Help calculate the limits Help calculate the limits: 
1) $$\lim_{n\to \infty}\sum_{k=1}^n \frac{1}{\sqrt {k(n-k)}}$$
2) $$\lim_{n\to \infty}\sum_{k=1}^n \frac{1}{(n-k)\ln{n}} $$
3) $$\lim_{n\to \infty}{n}^p \sin(\pi(\sqrt 2 +1)^n) $$
In the directions to this number it is written: compare $$(\sqrt 2 +1)^n$$ with the whole part   $$(\sqrt 2 +1)^n + (-\sqrt 2 +1)^n $$ 
But I just can not understand how this will help.

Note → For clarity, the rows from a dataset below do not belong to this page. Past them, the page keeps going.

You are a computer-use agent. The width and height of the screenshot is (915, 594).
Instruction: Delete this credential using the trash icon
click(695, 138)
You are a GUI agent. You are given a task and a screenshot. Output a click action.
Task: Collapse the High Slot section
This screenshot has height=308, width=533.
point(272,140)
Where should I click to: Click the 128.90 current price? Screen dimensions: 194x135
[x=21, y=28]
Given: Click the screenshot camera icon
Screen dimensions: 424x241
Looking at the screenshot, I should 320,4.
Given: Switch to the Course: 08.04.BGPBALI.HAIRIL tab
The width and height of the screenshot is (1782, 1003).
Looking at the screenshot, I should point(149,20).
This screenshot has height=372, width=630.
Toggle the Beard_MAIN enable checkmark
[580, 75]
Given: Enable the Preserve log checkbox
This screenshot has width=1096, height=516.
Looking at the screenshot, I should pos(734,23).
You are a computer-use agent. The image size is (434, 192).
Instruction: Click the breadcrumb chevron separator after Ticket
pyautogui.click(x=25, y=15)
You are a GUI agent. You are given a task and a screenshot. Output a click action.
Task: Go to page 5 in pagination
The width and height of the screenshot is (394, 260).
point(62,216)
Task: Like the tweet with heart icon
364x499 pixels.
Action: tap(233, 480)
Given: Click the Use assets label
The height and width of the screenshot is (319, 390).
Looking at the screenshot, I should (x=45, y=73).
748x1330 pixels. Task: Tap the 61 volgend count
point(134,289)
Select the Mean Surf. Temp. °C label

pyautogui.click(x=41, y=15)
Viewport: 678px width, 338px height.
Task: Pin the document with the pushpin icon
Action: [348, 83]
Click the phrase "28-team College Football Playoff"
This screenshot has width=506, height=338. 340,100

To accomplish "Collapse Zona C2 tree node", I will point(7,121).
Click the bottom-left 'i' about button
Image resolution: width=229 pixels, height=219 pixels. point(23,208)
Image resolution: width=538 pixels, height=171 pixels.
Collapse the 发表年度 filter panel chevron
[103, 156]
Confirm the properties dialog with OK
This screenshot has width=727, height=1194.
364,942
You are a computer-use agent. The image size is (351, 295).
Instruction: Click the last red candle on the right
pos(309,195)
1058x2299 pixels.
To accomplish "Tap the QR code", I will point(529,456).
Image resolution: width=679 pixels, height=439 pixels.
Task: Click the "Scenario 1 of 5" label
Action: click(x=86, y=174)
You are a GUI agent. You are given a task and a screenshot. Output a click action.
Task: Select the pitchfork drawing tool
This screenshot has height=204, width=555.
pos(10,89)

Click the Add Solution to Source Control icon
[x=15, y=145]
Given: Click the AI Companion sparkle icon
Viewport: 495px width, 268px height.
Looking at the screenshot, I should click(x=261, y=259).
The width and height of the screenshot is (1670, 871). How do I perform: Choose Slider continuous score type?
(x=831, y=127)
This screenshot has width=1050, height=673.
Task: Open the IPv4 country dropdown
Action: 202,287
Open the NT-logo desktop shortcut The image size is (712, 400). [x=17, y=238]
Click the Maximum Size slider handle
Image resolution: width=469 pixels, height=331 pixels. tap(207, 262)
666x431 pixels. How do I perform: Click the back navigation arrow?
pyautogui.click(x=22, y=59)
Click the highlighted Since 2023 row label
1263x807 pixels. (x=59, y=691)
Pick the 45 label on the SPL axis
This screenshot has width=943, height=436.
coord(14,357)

I got that with even n  $$(\sqrt 2 +1)^n + (-\sqrt 2 +1)^n > (\sqrt 2 +1)^n $$
 Аnd with odd on the contrary.
 A: This suppose to be a comment but it getting kinda long so I placed it here in term of an answer instead, although it's not directly answering your question but it may helps... In regard to Rick's comment, I think this is what he meant: 
Suppose I have something like:
$$ \lim_{n \rightarrow \infty} \sum_{k=1}^n \dfrac{1}{\sqrt{k^2 + n^2}}   $$
Then I can rewrite this as follow:
$$ \lim_{n \rightarrow \infty} \dfrac{1}{ \sqrt{1^2 + n^2}}  + \dfrac{1}{ \sqrt{2^2 + n^2}} + \dfrac{1}{ \sqrt{3^2 + n^2}} + \cdots \dfrac{1}{ \sqrt{n^2 + n^2}}   $$
but note that
$$  \lim_{n \rightarrow \infty} \dfrac{1}{ \sqrt{1^2 + n^2}}  + \dfrac{1}{ \sqrt{2^2 + n^2}}  + \cdots + \dfrac{1}{ \sqrt{n^2 + n^2}} 
 =  \lim_{n \rightarrow \infty} \dfrac{1}{n} \bigg( \dfrac{1}{\sqrt{ \big(\dfrac{1}{n}\big)^2 + 1 }} +  \dfrac{1}{\sqrt{ \big(\dfrac{2}{n}\big)^2 + 1 }}  + \cdots +  \dfrac{1}{\sqrt{ \big(\dfrac{n}{n}\big)^2 + 1 }} \bigg) $$
From here you can see that it starting to look like how you would define a Riemann sum for the function $ \dfrac{1}{\sqrt{x^2 + 1}} $  from $0$ to $1$ with subdivision point $\dfrac{1}{n}, \dfrac{2}{n}, \cdots $  So now you can evaluate 
$$ \lim_{n \rightarrow \infty} \sum_{k=1}^n \dfrac{1}{\sqrt{k^2 + n^2}} = \int_0^1 \dfrac{1}{\sqrt{x^2 + 1}} dx = \log \big[ x + \sqrt(x^2 + 1) \big] \bigg|_0^1 = \log(1 + \sqrt{2} )   $$ 
For your problem, can you think of doing something similar? Hope this help...